The ingredients she used are: sweet corn, mushrooms, ampalaya tops, red pepper and ground pork.

She prepared it like dinengdeng but one cannot call it as such as she added pork in it.

It looked so delish and tasted superb! Wouldn't you agree? But this lowly dish has no name.
Dinengdeng Galore!
September 20, 2009
My first encounter with dinengdeng was in Baguio City in the late 70′s while attending Saint Louis University’s College of Medicine. Staying in a boarding house means cheap meals and endless replays or re-runs of food. Dinengdeng is one of them! Our landlord used to have a backyard full of sayote bush and, in the kitchen, a Caltex can full of bagoong. What a perfect match for dinengdeng! So, one can just imagine having (sayote, fruit or fronds) dinengdeng every other day, if not everyday for the next 4 to 5 years. At one point, after graduation, I promised myself not to allow my taste buds touch dinengdeng nor lay my eyes on it! Spoke too soon, I guess. I got married to an Ilocano maiden and I swallowed everything I said against dinendeng. Now, dinengdeng is one of my favourite Ilocano dishes. The reason being, my chef prepares it lavishly with variety of vegetables and sagpaws. That made a world of difference compared to what I used to have before! So, here are some variations of DINENGDENG one can make and enjoy eating. It’s almost like our laswa in Iloilo (without the bagoong, of course).

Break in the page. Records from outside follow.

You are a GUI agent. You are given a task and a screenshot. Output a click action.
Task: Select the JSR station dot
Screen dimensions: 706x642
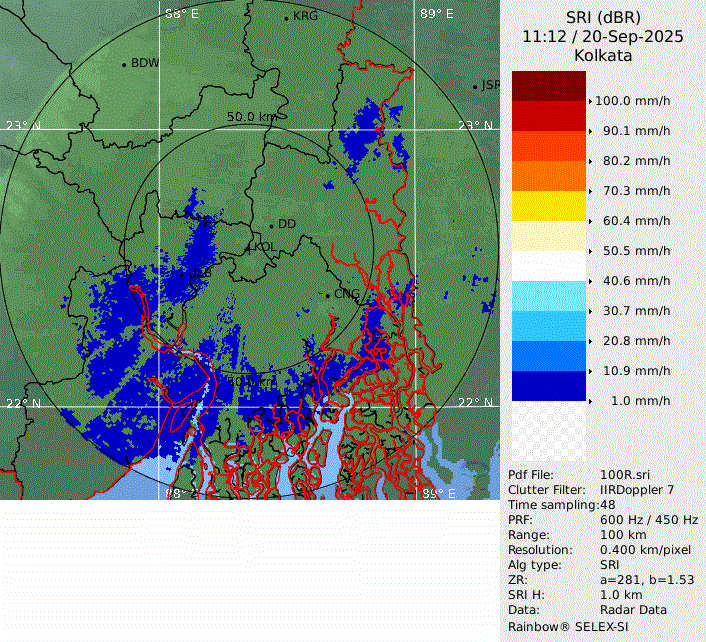(476, 87)
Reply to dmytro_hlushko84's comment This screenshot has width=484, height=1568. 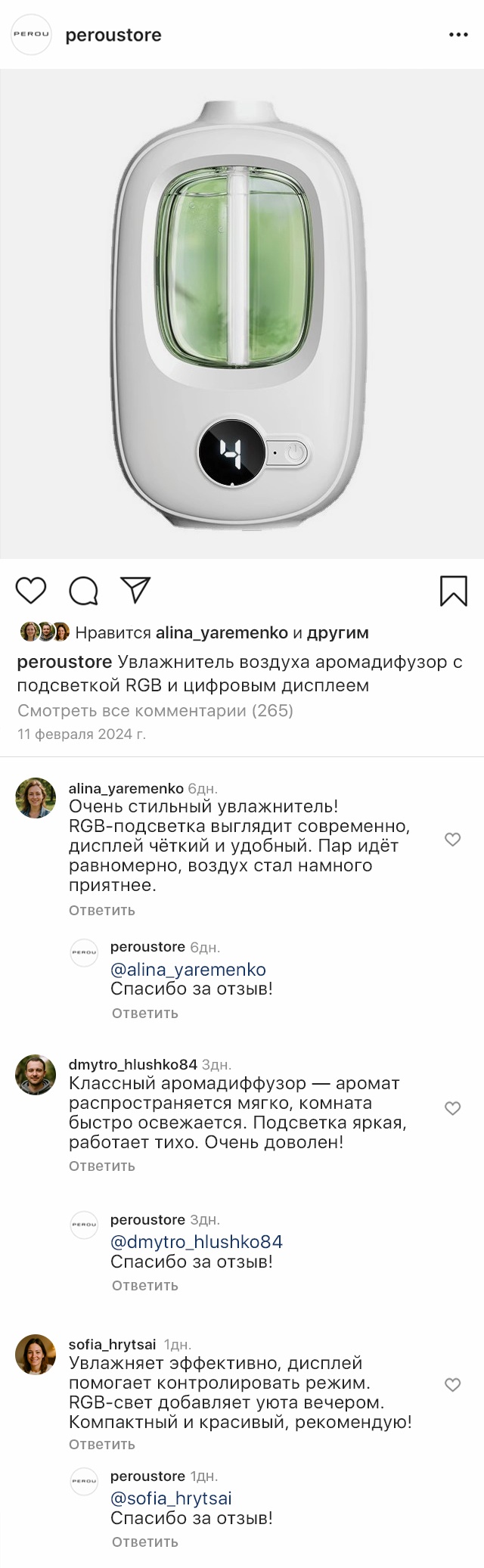click(102, 1166)
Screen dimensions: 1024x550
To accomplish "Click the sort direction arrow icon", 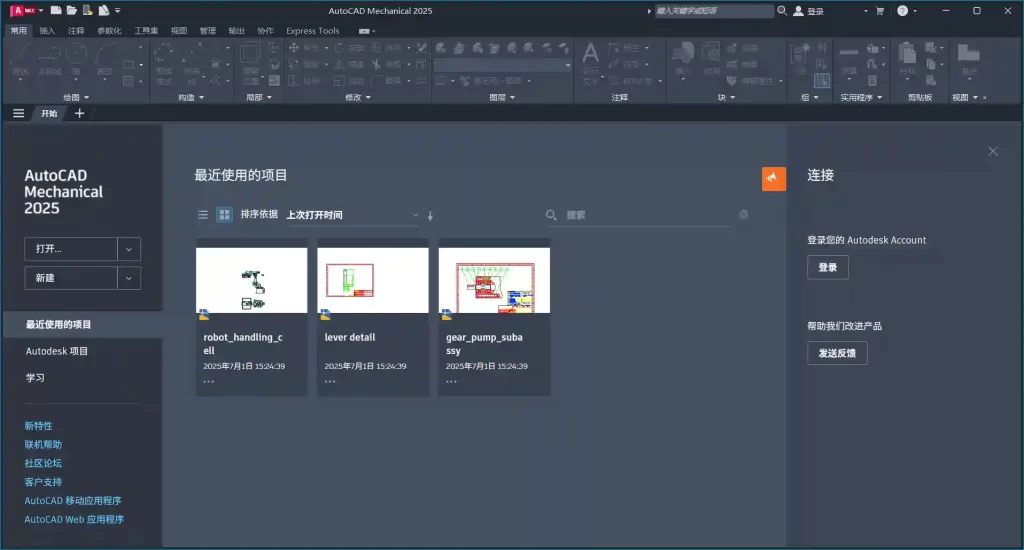I will (431, 215).
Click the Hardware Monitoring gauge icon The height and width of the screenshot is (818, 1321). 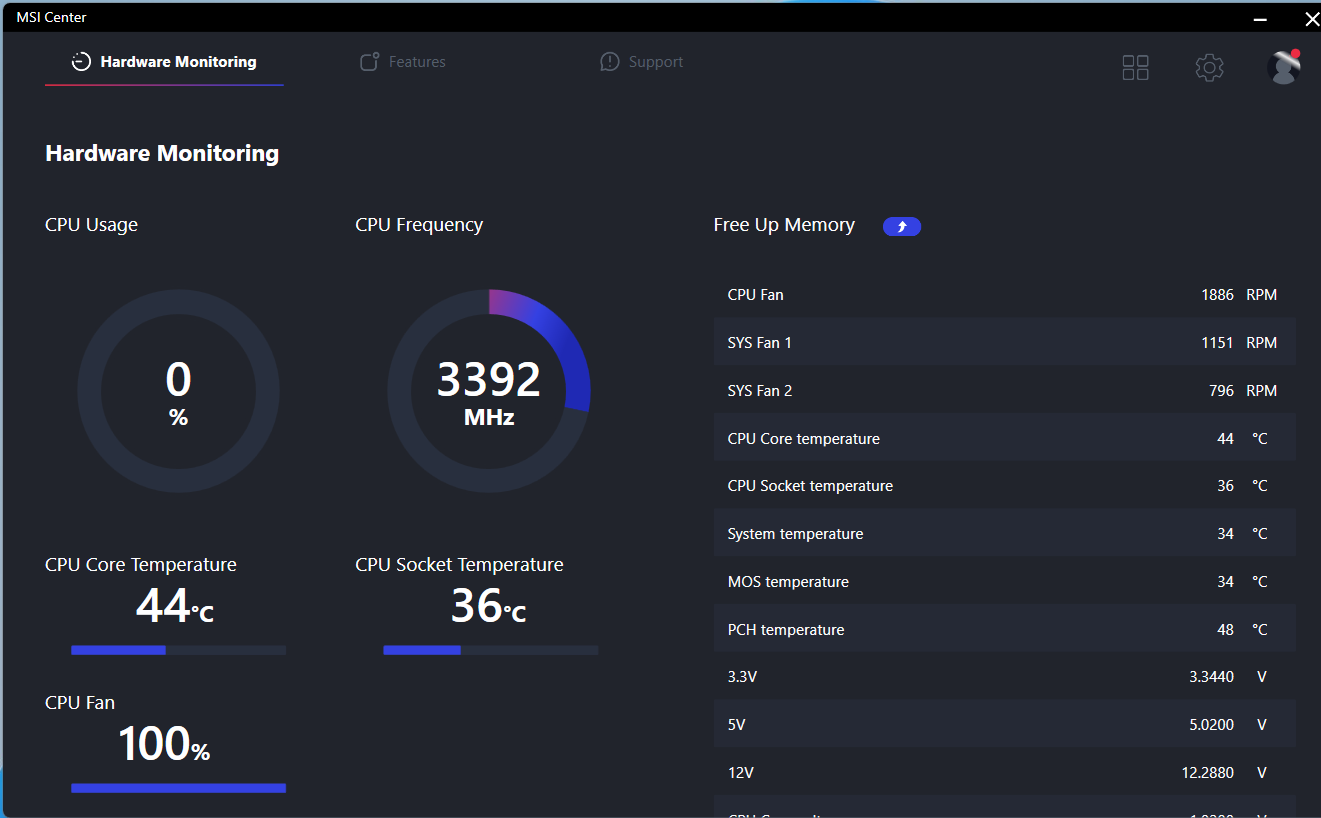[x=80, y=61]
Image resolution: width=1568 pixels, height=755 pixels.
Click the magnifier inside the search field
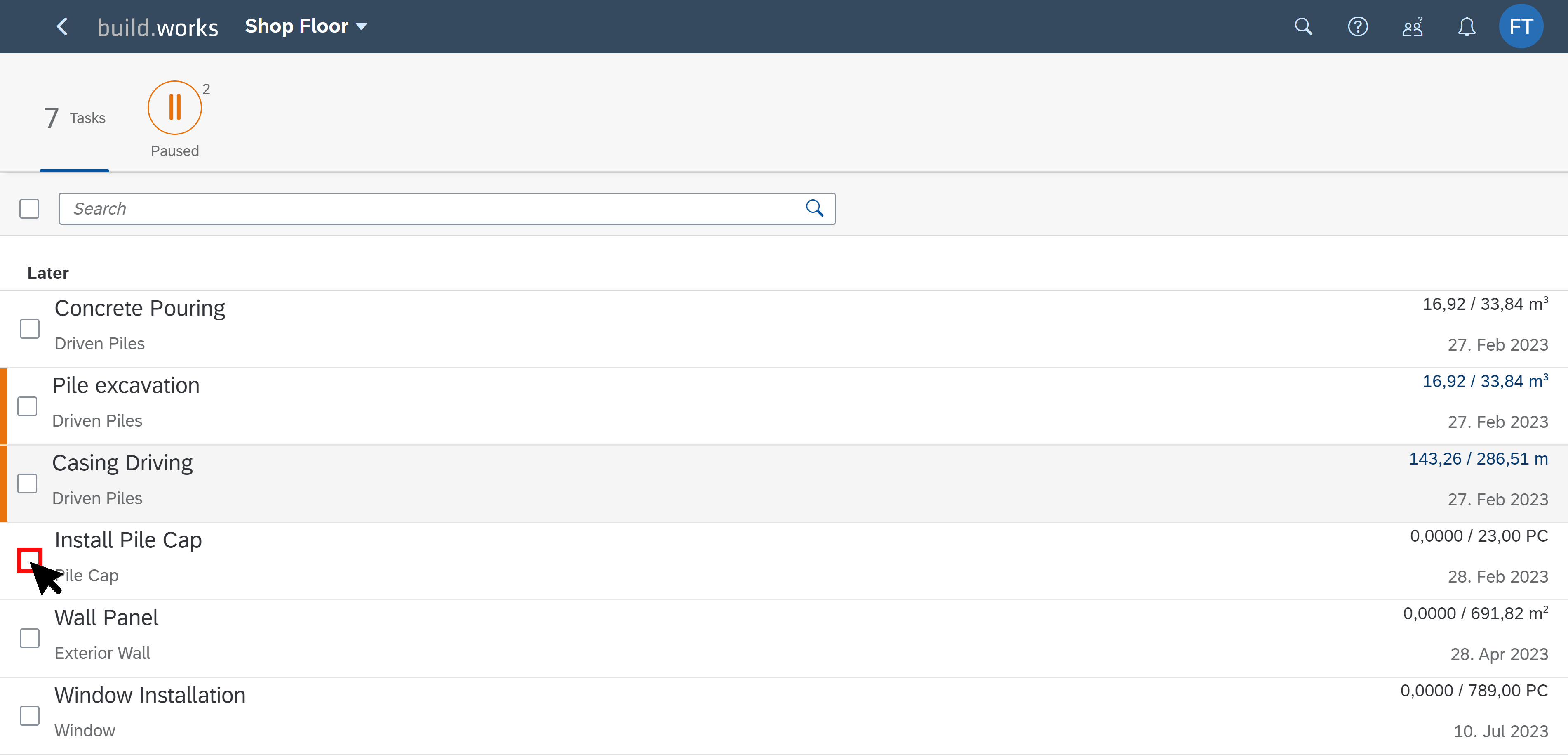pos(814,209)
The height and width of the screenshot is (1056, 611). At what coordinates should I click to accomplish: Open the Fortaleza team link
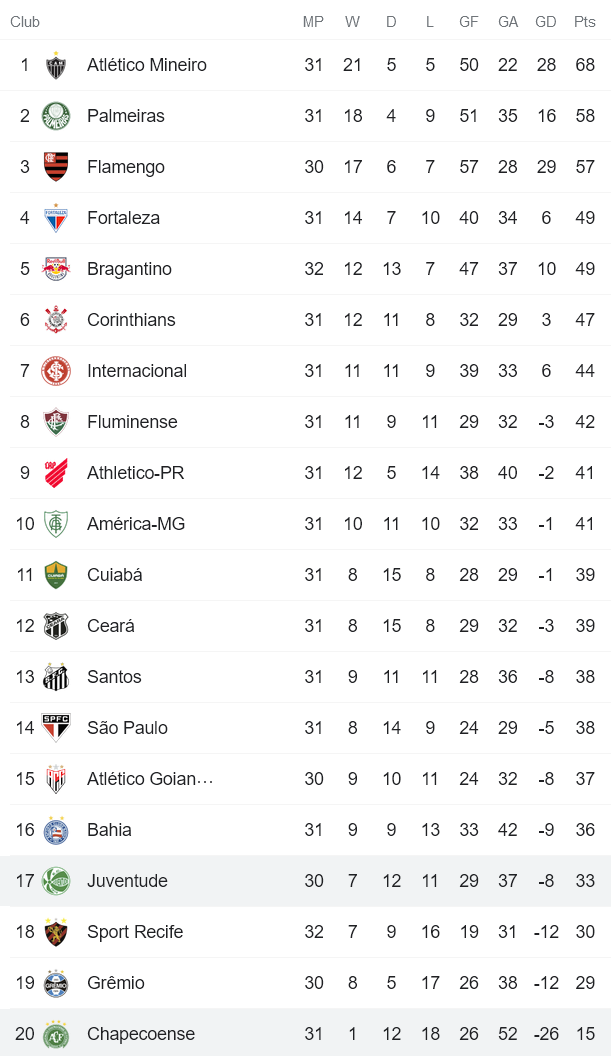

The most lavished of all the DINENGDENG, with two types of sagpaw (shrimps & grilled fish) and with fancy alucon (birch flowers).

Basically, the soup base is made of bagoong and the rest of the ingredients varies as to availability of different veggies. Here, my chef added patani, zucchini and alucon.

With fried tilapia as sagpaw and our favourite, alucon, oyster mushrooms & sigarillas.

A basic type of dinengdeng with no sagpaw but with zucchini, beans, patani and sweetpeas tops or fronds.

Dinengdeng can stand alone without sagpaw of any kind because of its bagoong-based soup. Here, my chef just added sweet corn, mushrooms, ampalaya and kalunay.